2018’s hit novel Normal People by Sally Rooney may at first appear to be yet another shallow piece of romantic fiction; to be read on a summer holiday, swiftly forgotten about and eventually donated to a charity shop along with all the other ‘must-reads’ of the year. 

Normal People begins by introducing Marianne and Connell: two individuals that share the same Irish town and school, but appear polarised in nature. Marianne is reserved, unoccupied by school hierarchy, concentrating merely on her solo existence and future beyond school in search of fulfilment. In contrast, Connell is consumed by his image and popularity at school (as a way to manage his working-class status), and lacks direction.

A fascination with one another strikes up a relationship whilst at school, known only to them. Through this, Marianne and Connell build a shared world that encapsulates understanding, power and togetherness. Rooney invites the reader to observe the development of Marianne and Connell, their dynamic relationship and the confounding factors that warp its direction throughout their late teens and early twenties.

Far from shallow fiction, Normal People is tender, playful and exciting. Rooney is masterful in her language whilst being succinct, which sets the novel apart from the classic tales found in the likes of Austen’s works. And that’s not all: Normal People presents equal perspective, sculpted by Rooney’s modern positionality, which offers a refreshing break from the greats.

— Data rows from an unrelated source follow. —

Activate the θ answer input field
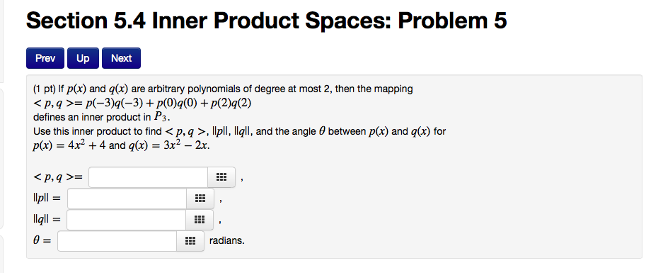The image size is (663, 273). [117, 241]
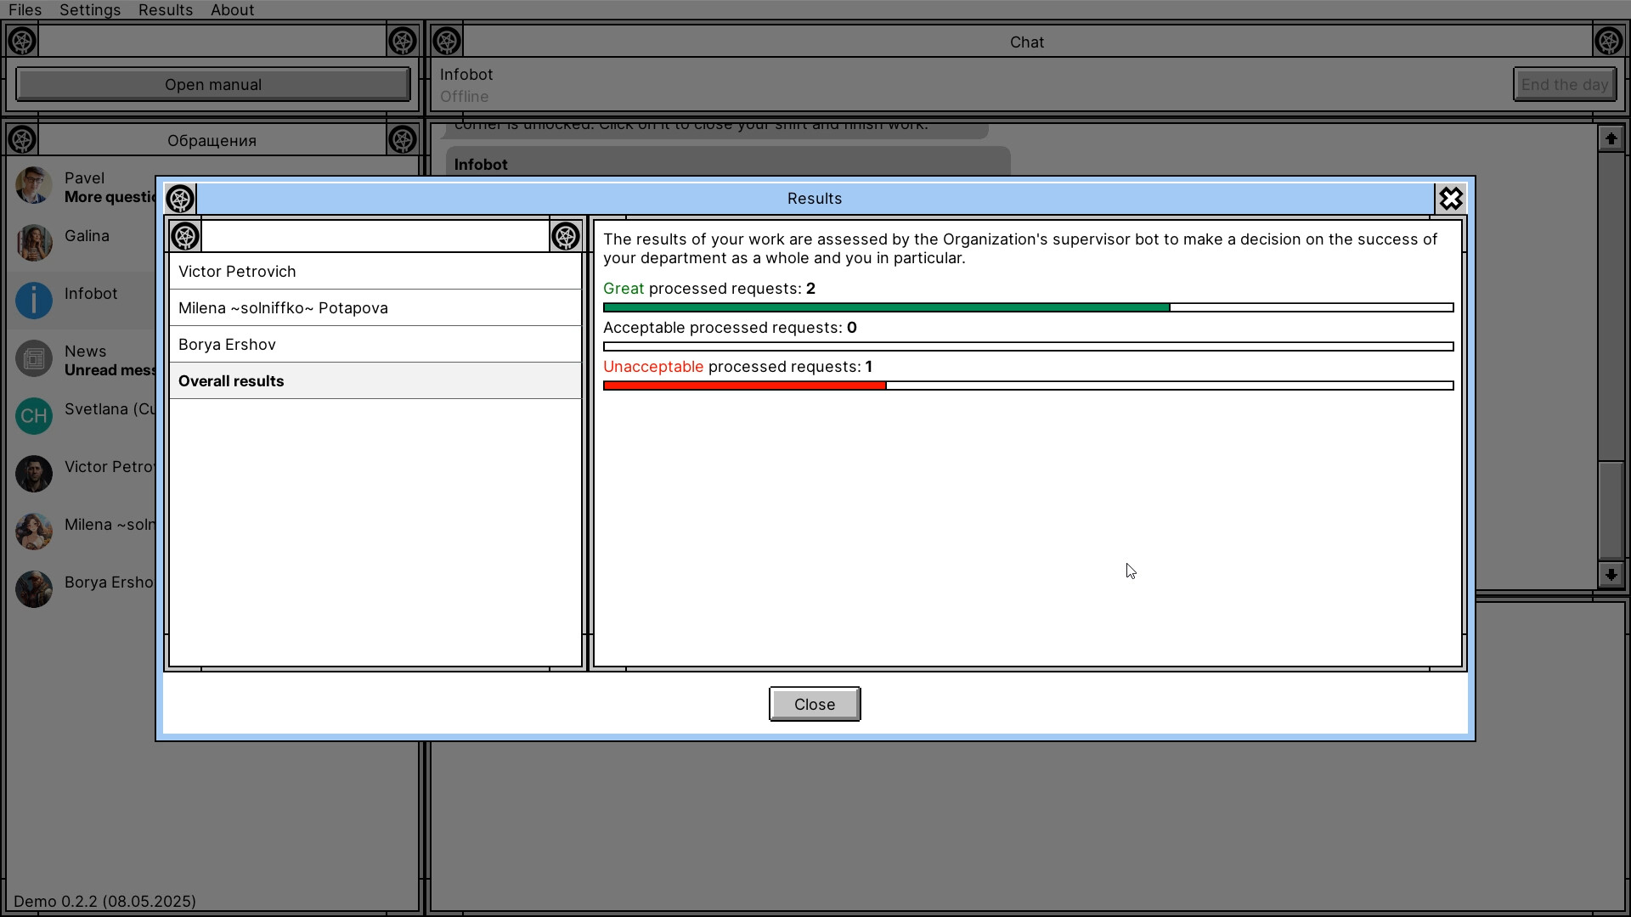Image resolution: width=1631 pixels, height=917 pixels.
Task: Click the pentagram icon above the Open manual panel
Action: (x=21, y=40)
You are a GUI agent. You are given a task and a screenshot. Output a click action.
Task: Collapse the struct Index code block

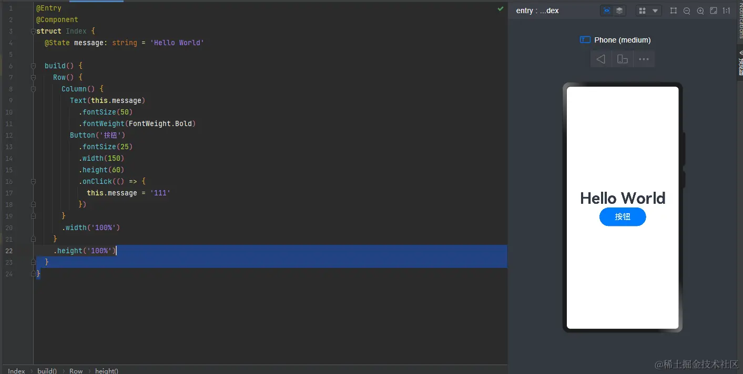(x=33, y=32)
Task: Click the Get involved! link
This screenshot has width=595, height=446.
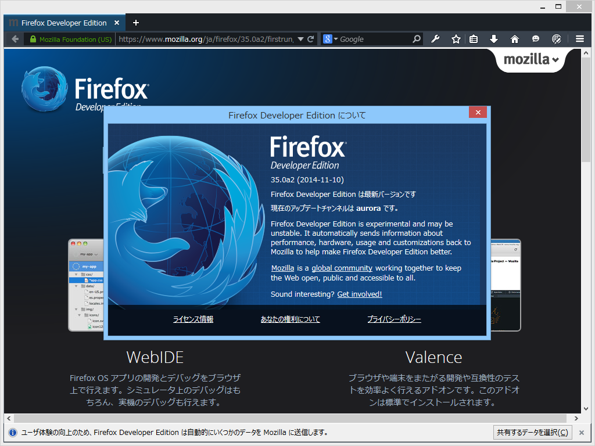Action: pyautogui.click(x=359, y=294)
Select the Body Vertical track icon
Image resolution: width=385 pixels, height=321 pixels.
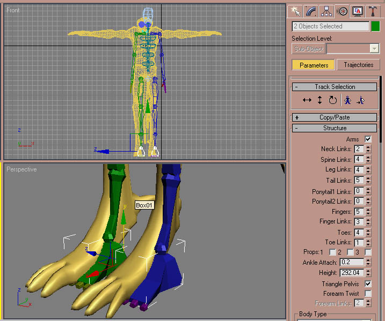click(320, 100)
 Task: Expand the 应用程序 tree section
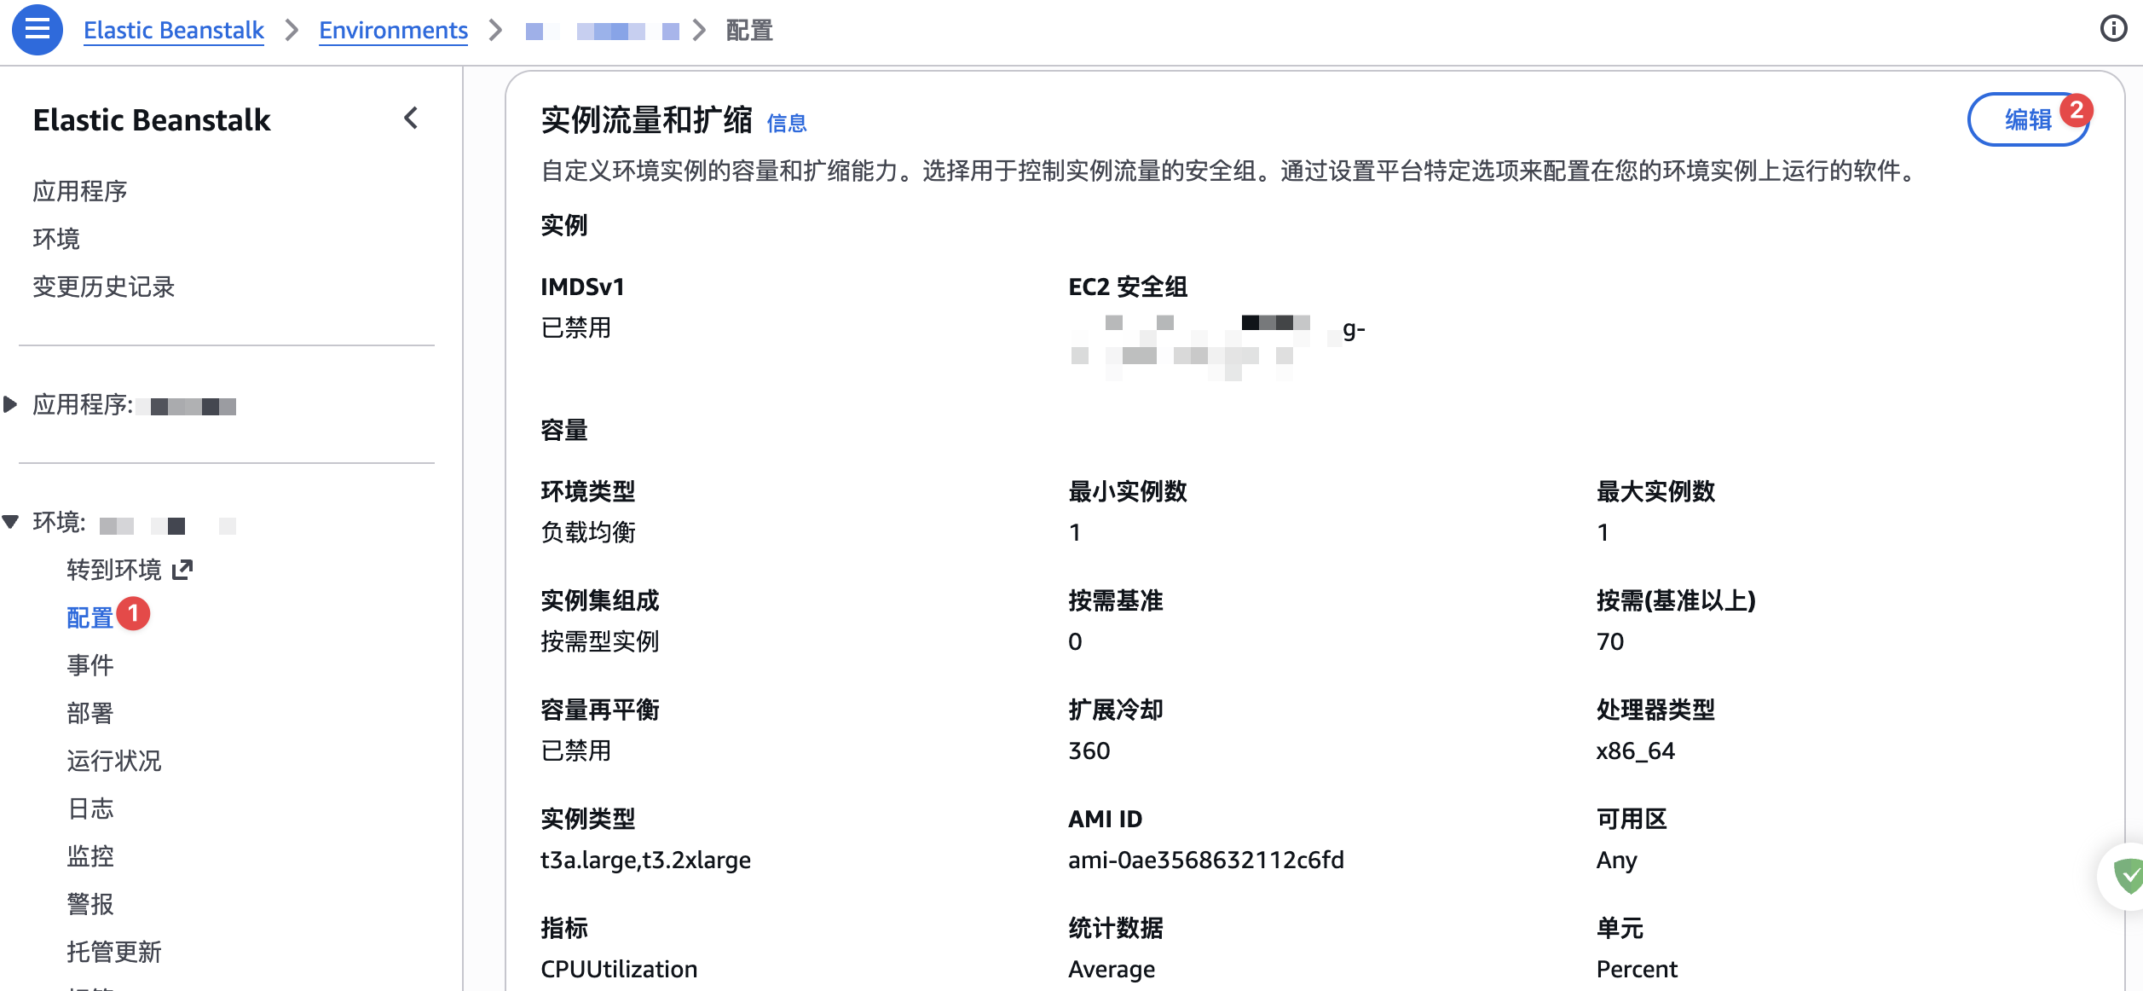tap(10, 404)
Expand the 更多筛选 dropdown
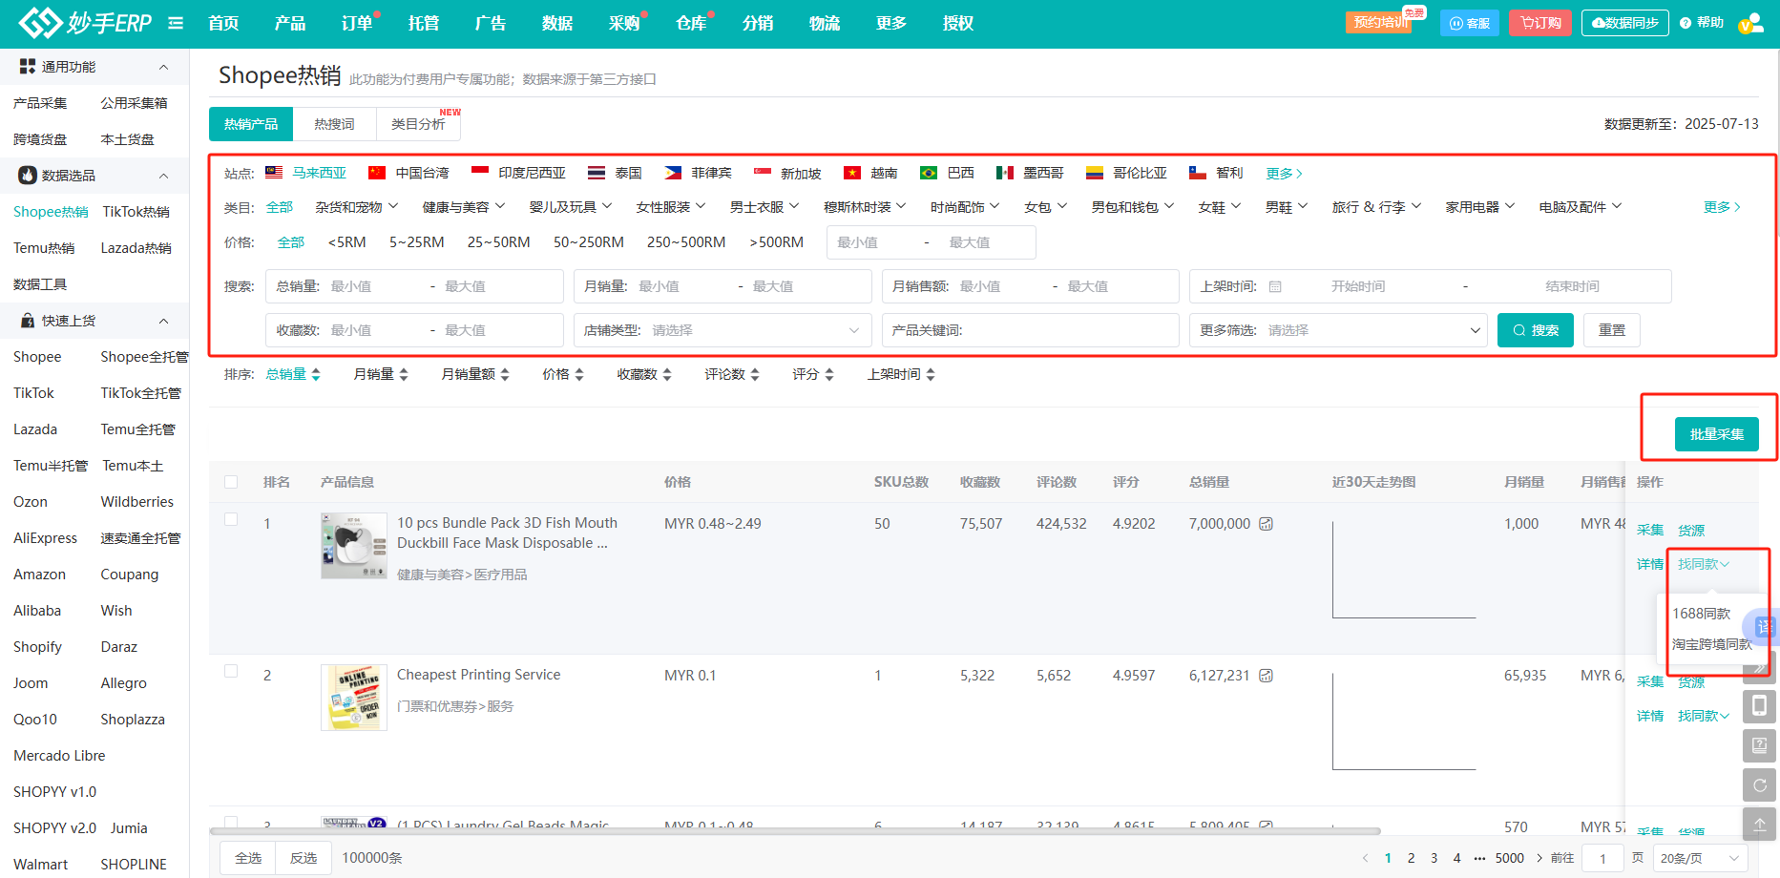1780x878 pixels. 1337,330

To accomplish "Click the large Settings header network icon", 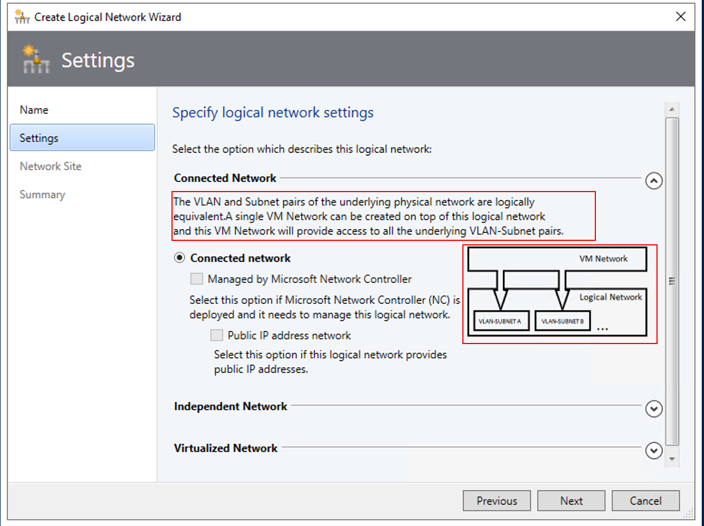I will (x=36, y=60).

The characters she creates are familiar, as though parts of our own character have been borrowed, making the novel somewhat personal.

The responsiveness of Normal People in the need to navigate love in present day makes this novel an essential read in your twenties. Importantly, Rooney gives a platform to the tension that exists in making major decisions in life whilst bound to those you love. The acknowledgement of this alone can bring calm and perspective to your decision-heavy twenties. In line with this, Rooney uses Marianne and Connell’s relationship to depict the battleground of commitment in modern day. Raw, relatable moments between the two protagonists prompt you to think critically of their characters, and of your own. All of a sudden, loaded conversations with your parents over dinner about your plan post-university and your ‘not-boyfriend boyfriend’ fit along a timeline of events, just like those of normal people. It is no surprise that the novel has been labelled by many as by many as a future classic.

Normal People is a modest summary of the trials and tribulations of youthful love. Rooney writes with a liveliness that enables you to plant your feet firmly within each scene, inviting reflection and escapism from the dullness of lockdown.

The full series of Normal People is available on BBC Three from 26 April.